Yes there are licenses to ensure safety and compliance for plumbers, electricians, and hair stylists. And if I understand what I'm reading, some people here calling for similar "licensing" for anyone who wants to report the "news". While I'm in favor of the former, I am strictly and uncompromisingly against the latter.
Freedom of the press, the freedom to report on the news, opine on the news, and editorialize the news, in my mind is sacrosanct. "Incorrectly" reporting the news is not false advertising, and I would strongly hope that any attempt to license, monitor, or censor any news outlets (no matter how ragtag or unpopular) would be shot down hard by the 1st, barring the well established limits around direct incitement of violence.
Ingredient lists are a public safety measure. People with food allergies eat a mislabeled product and they die. People with an allergy to Fox news can change the channel and listen to CNN if they so choose. There isn't a 1st amendment right to sell someone a product (like a can of soda) and lie to them about what is in it.
I can debate the merits of any article from the New York Times, the Washington Post, or even Breitbart. I can debate how much an article in any of those publications seek to neutrally inform, or seeks to present a specific viewpoint, or seeks to outright persuade its readers of what to think. Reasonable people will disagree emphatically in such a debate.
But no reasonable person can disagree that the can of Coke Zero sitting next to me contains; Carbonated water, caramel color, phosphoric acid, aspartame, potassium benzoate, natural flavors, potassium citrate, acesulfame potassium, and caffeine.

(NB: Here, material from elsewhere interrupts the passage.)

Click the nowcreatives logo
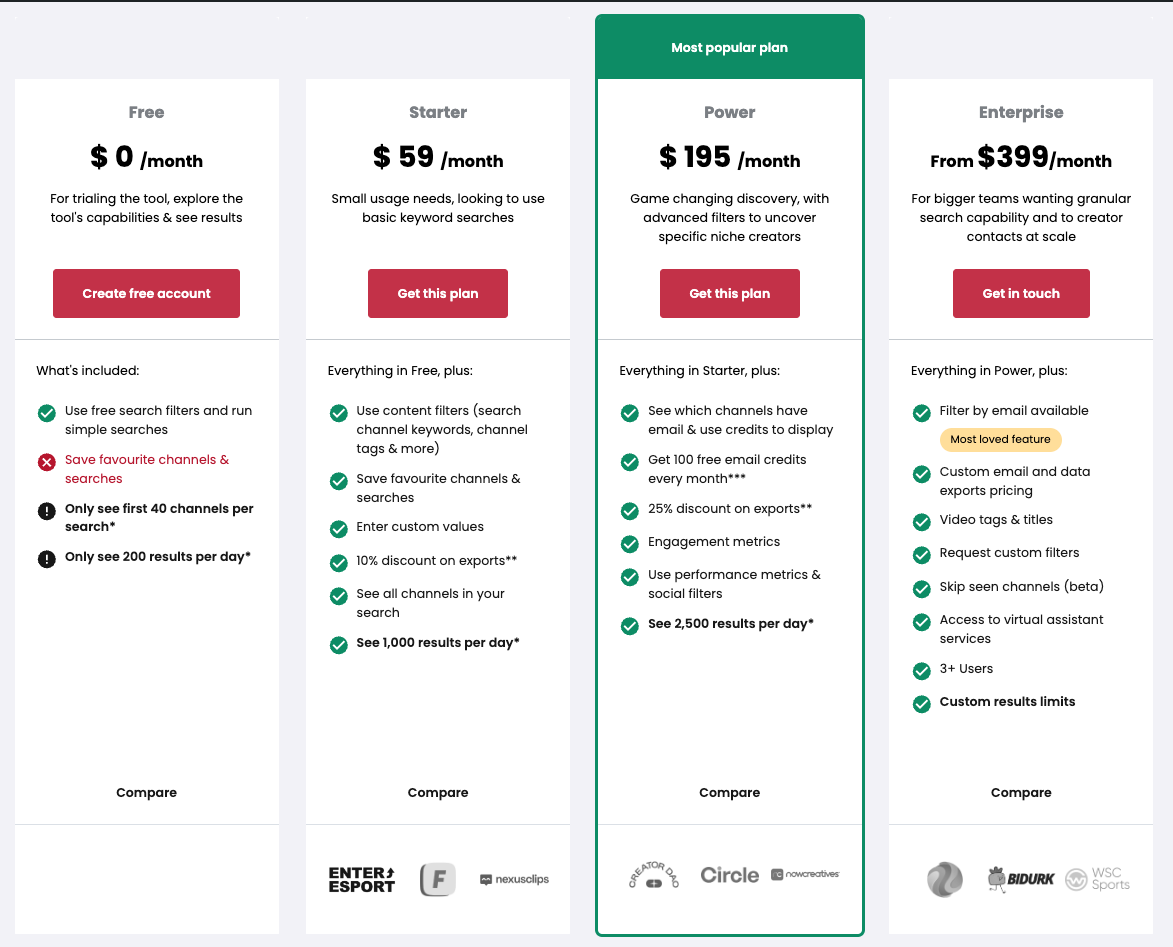Viewport: 1173px width, 947px height. click(805, 874)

Watch 5 minutes of news coverage of Comey's book on each of the major networks. Now tell me which were news and which were editorial. Spoiler alert: It's a rorschach test. Even objective news is not free of characterization and choice of diction which colors the facts being reported. Newsrooms have editors for a reason. Even the choice of which facts to report and which not is an editorial decision which must be made when reporting the news.
So I submit there can be no news that is entirely free and devoid of editorial. To report on Comey's book, you would have to sit in front of the camera and read it from cover to cover in a monotone voice without inflection or facial tic. And even that itself would be a type of performance art with its own editorial value.
For all the claims that fake news is "killing democracy" or "dangerous to democracy" I think the one thing that truly can kill a democracy is violating the 1st amendment and trying to establish some government censor of newscasts, podcasts, books, or vlogs because you think the message is wrong, misleading, dangerous, offensive, propaganda.